Personal information
- Born: 1 January 2005 (age 21) Tokat, Turkey
- Height: 165 cm (5 ft 5 in)

Sport
- Country: Turkey
- Sport: Amateur wrestling
- Weight class: 65 kg
- Event: Freestyle
- Club: Ankara ASKI Sports Club

Medal record
Men's freestyle wrestling
Representing Turkey
World U23 Championships
| Bronze medal – third place | 2023 Tirana | 65 kg |
European U23 Championships
| Silver medal – second place | 2025 Tirana | 65 kg |
| Bronze medal – third place | 2024 Baku | 65 kg |
World U20 Championships
| Bronze medal – third place | 2023 Amman | 65 kg |
| Bronze medal – third place | 2025 Samokov | 65 kg |
| Bronze medal – third place | 2026 Bratislava | 65 kg |
European U20 Championships
| Gold medal – first place | 2024 Novi Sad | 65 kg |
| Bronze medal – third place | 2025 Caorle | 65 kg |
World U17 Championships
| Silver medal – second place | 2021 Budapest | 55 kg |
European U17 Championships
| Gold medal – first place | 2022 Bucharest | 60 kg |
| Bronze medal – third place | 2021 Samokov | 53 kg |

= Abdullah Toprak (wrestler, born 2005) =

Turkish freestyle wrestler (born 2005)

Abdullah Toprak (born 1 January 2005) is a Turkish freestyle wrestler competing in the 65 kg division.
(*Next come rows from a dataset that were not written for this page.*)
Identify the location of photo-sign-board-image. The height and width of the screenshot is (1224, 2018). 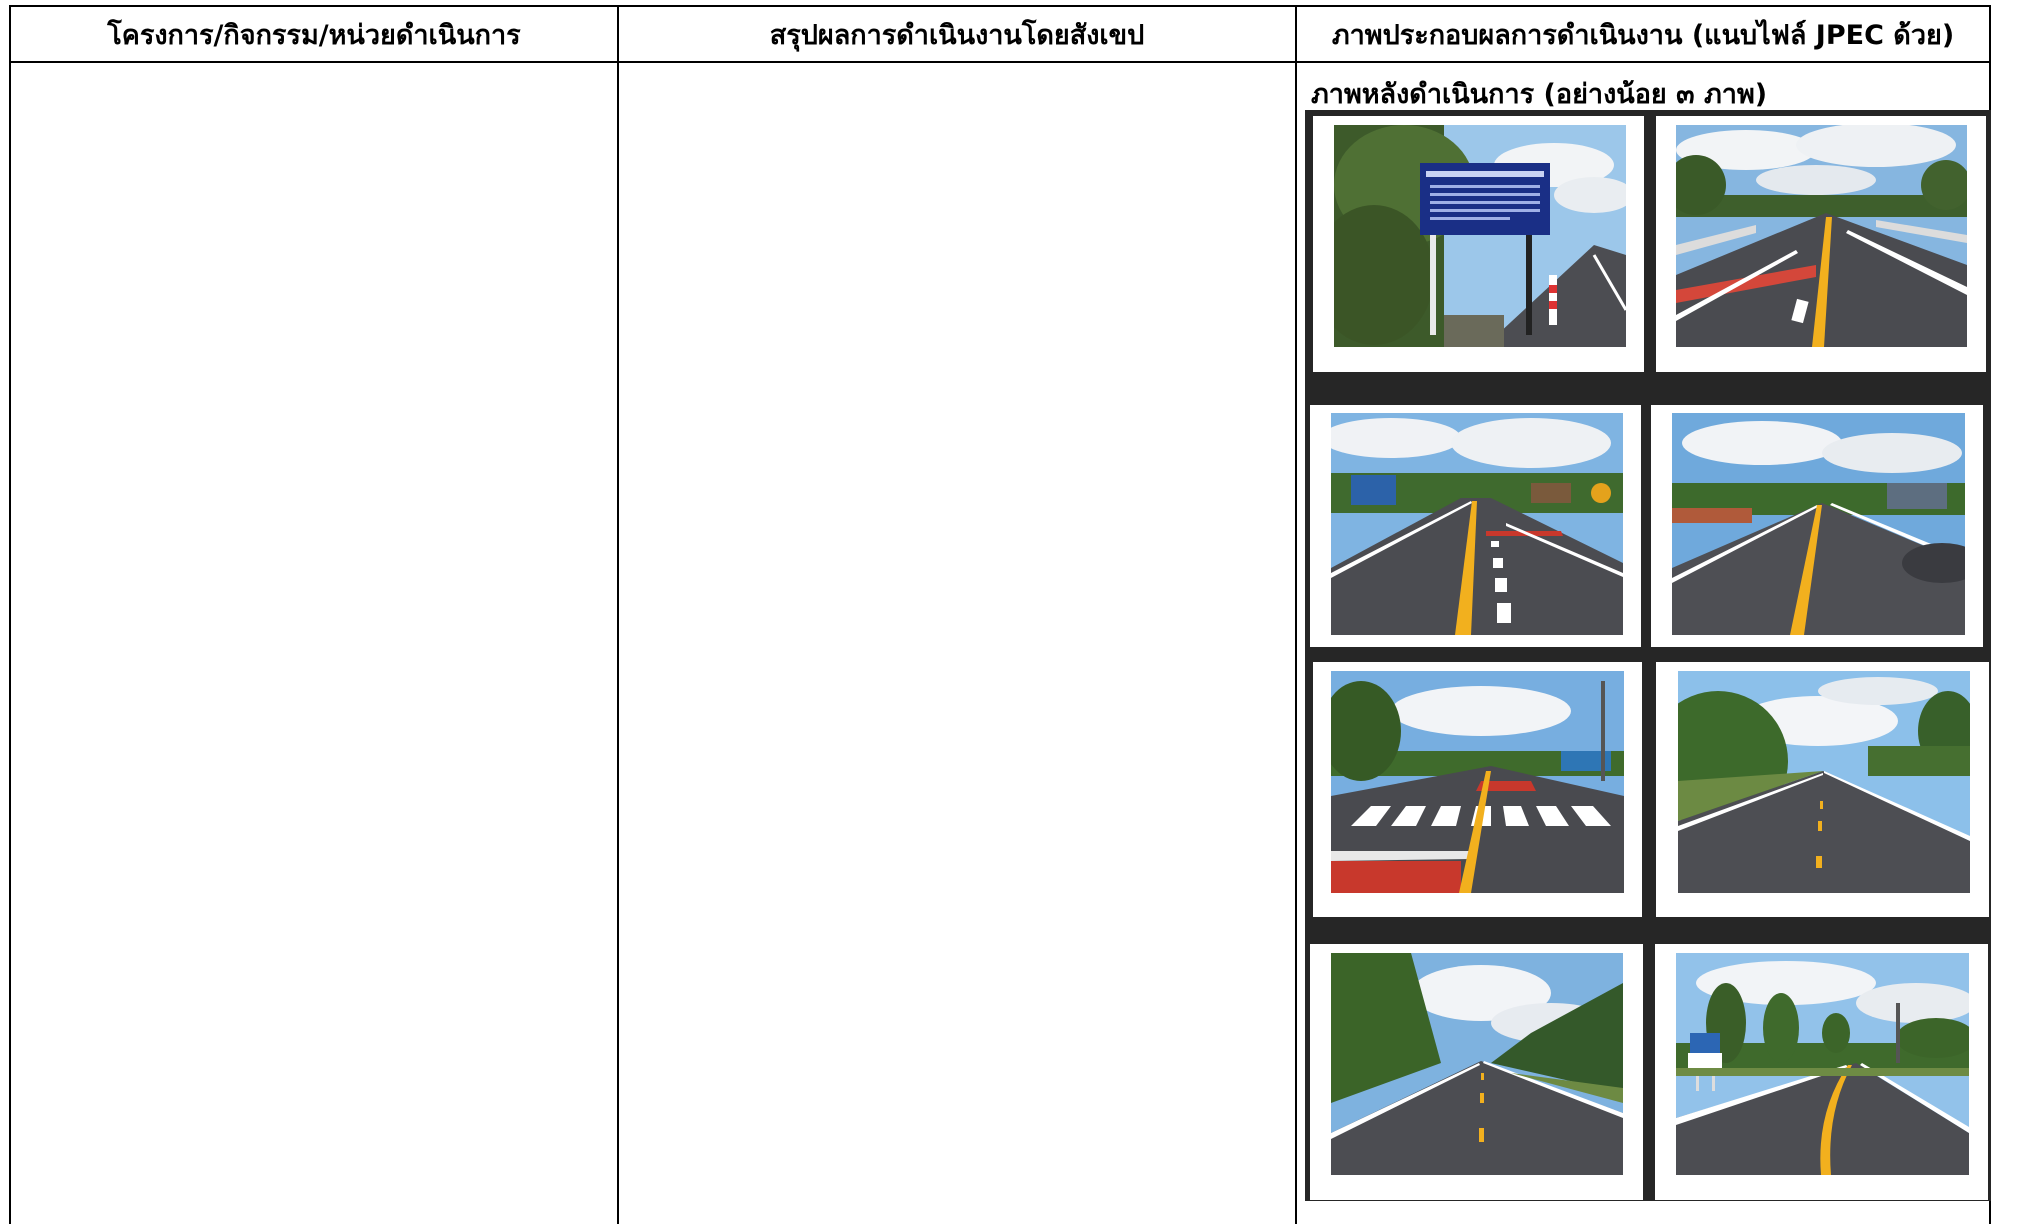
(1480, 236).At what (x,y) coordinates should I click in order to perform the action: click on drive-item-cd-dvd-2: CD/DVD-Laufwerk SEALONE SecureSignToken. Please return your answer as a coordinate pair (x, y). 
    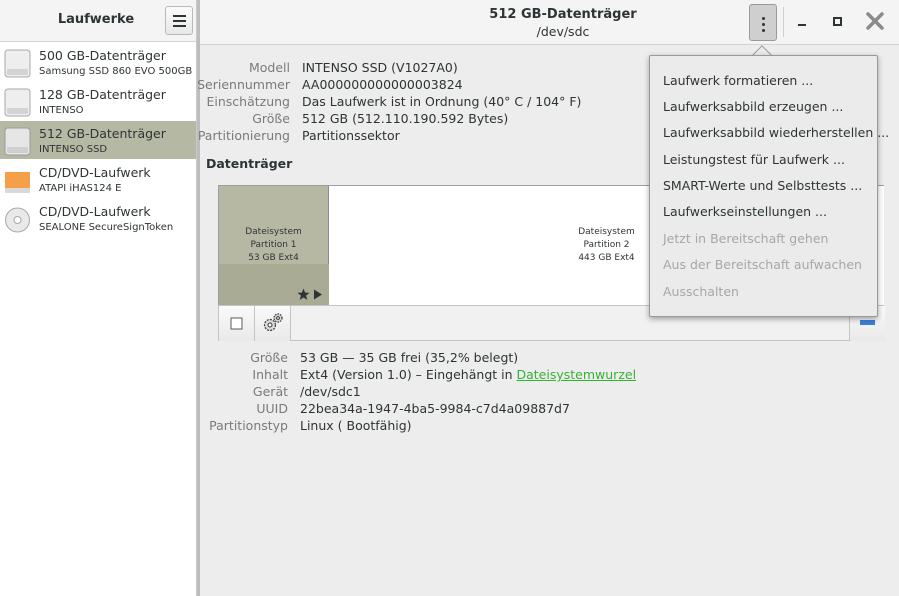
    Looking at the image, I should click on (98, 218).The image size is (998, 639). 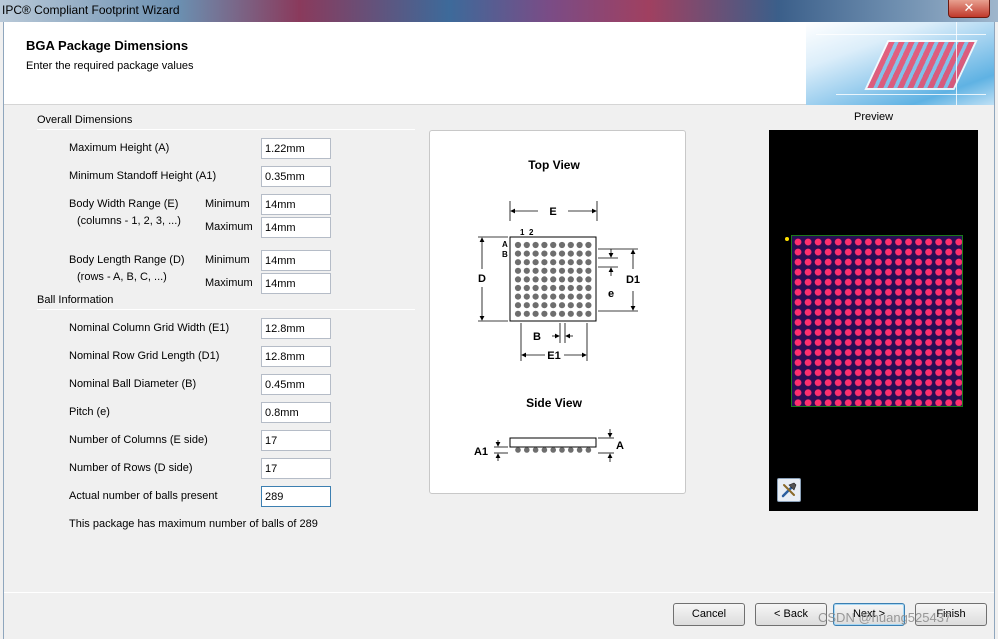 I want to click on body-width-max-label: Maximum, so click(x=229, y=227).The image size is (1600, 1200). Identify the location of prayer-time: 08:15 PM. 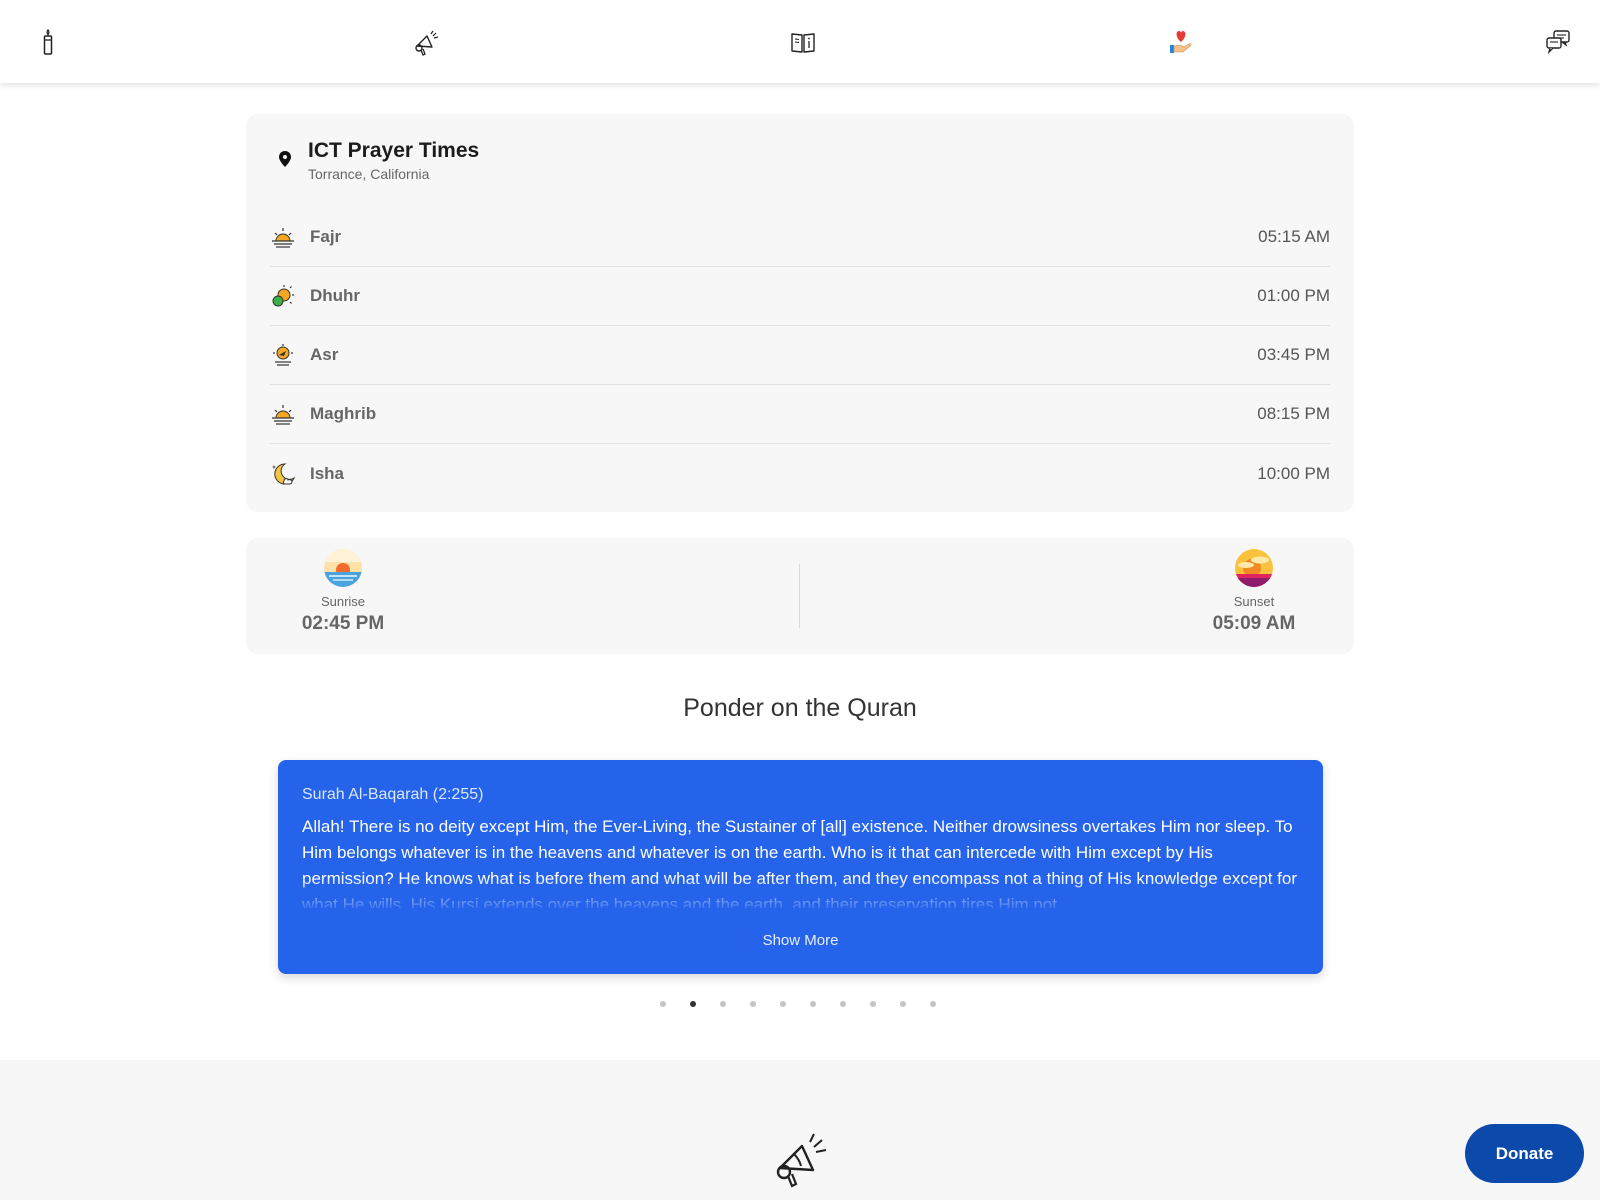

He is a member of Ankara ASKI Sports Club.

== Career ==
Abdullah Toprak won the bronze medal by defeating Kyrgyz Aden Sakybaev 5–3 in the freestyle 65 kilo third place match at the 2023 U20 World Wrestling Championships in Amman, Jordan.

He won the bronze medal by defeating Indian Mohit Kumar 11–6 in the freestyle 65 kg third place match at the 2023 U23 World Wrestling Championships in Tirana, Albania.

Abdullah Toprak won the silver medal in the men's freestyle 65 kg category at the 2025 European U23 Wrestling Championships held in Tirana, Albania.